Grant Round: STaRR Emerging Researcher Grant

Chief Investigator and organisation: Cara Hill, Barwon Health

Associate investigators and organisations: Beth Davidson, Barwon Health, Olivia King, Barwon Health; Rhiannon Beggs, Barwon Health; Laura Morrison, Barwon Health; Jennifer McCooey, Barwon Health; Rebecca Hart, Barwon Health; Megan Battersby, Barwon Health

Overview of project:

People with food allergies and/or dysphagia have specific meal requirements (e.g. no peanuts, texture modified food, thickened fluids) and may require ‘specified higher-level care’ which involves a specific set of strategies to ensure safety when eating and drinking. 

Between 2019 and 2020, 175 food- and nutrition-related incidents were reported at Barwon Health (BH).

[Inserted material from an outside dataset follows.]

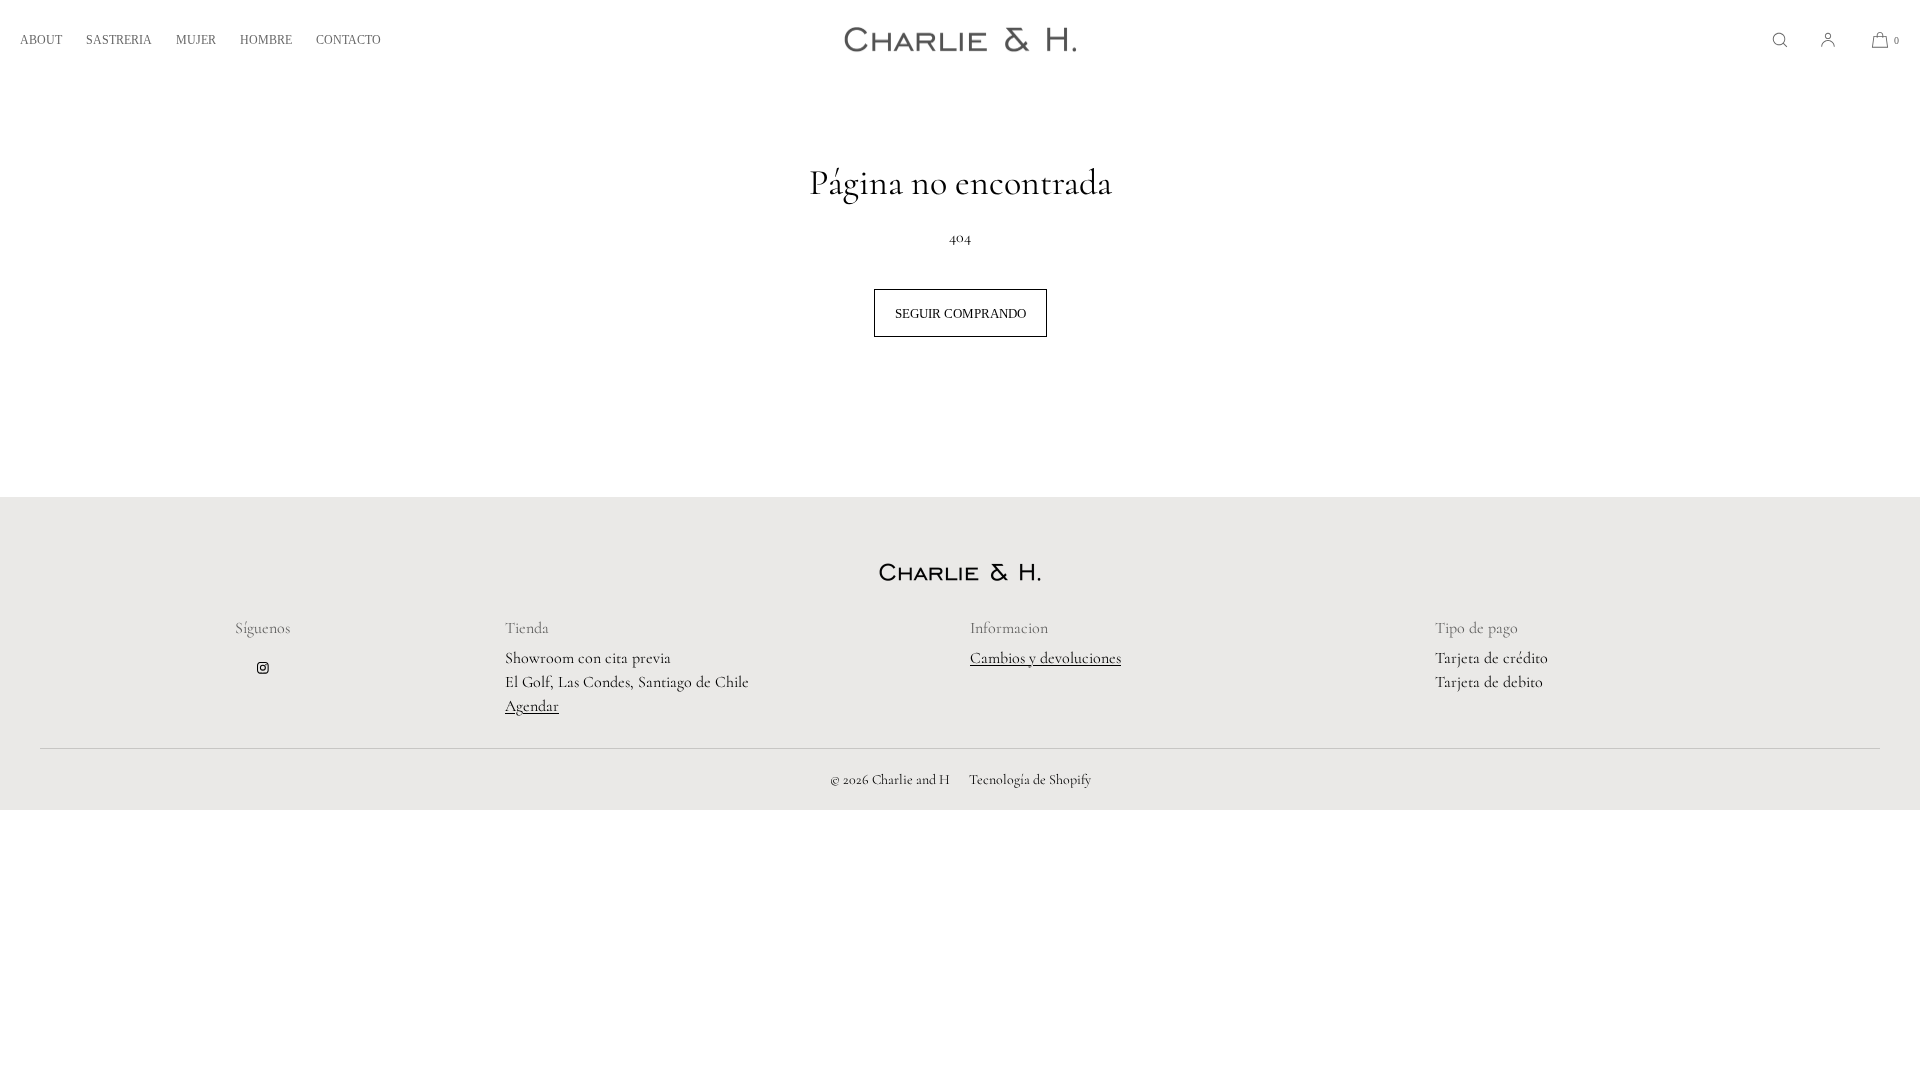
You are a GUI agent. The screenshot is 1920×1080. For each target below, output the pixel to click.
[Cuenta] (1828, 39)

Researchers identified that more than 44% of these incidents were related to the incorrect food and/or drinks being provided to patients and were the result of a breakdown in communication and the documentation of diet codes.

The aim of this study is to review the accuracy of existing processes and better understand the current knowledge, confidence, behaviours and attitudes of multidisciplinary staff when implementing specific meal requirements or higher level care.

This will inform the development of interventions to ensure food and fluid requirements are communicated and implemented accurately as well as reducing the risk of patients experiencing adverse events due to incorrect provision of food/fluids.

Grant Round: STaRR Emerging Researcher Grant

Chief Investigator and organisation: Jake Romein, East Grampians Health Service

Associate investigators and organisations: Jaclyn Bishop, East Grampians Health Service; Ms Sarah Woodburn, East Grampians Health Service; Dr Scott Talpey, Federation University, Ella Ottrey, East Grampians Health Service

Overview of project:

Modified sports are variations of traditional sports that are designed to meet participants’ physical capabilities. 

This study will develop a toolkit to help local communities implement successful modified sport programs. The toolkit will be tested, evaluated and adapted to support suitability for diverse communities.

We would then aim to further disseminate the toolkit (e.g. through partnerships with health promotion organisations), thereby encouraging the uptake of modified sport programs for older adults in rural/regional communities.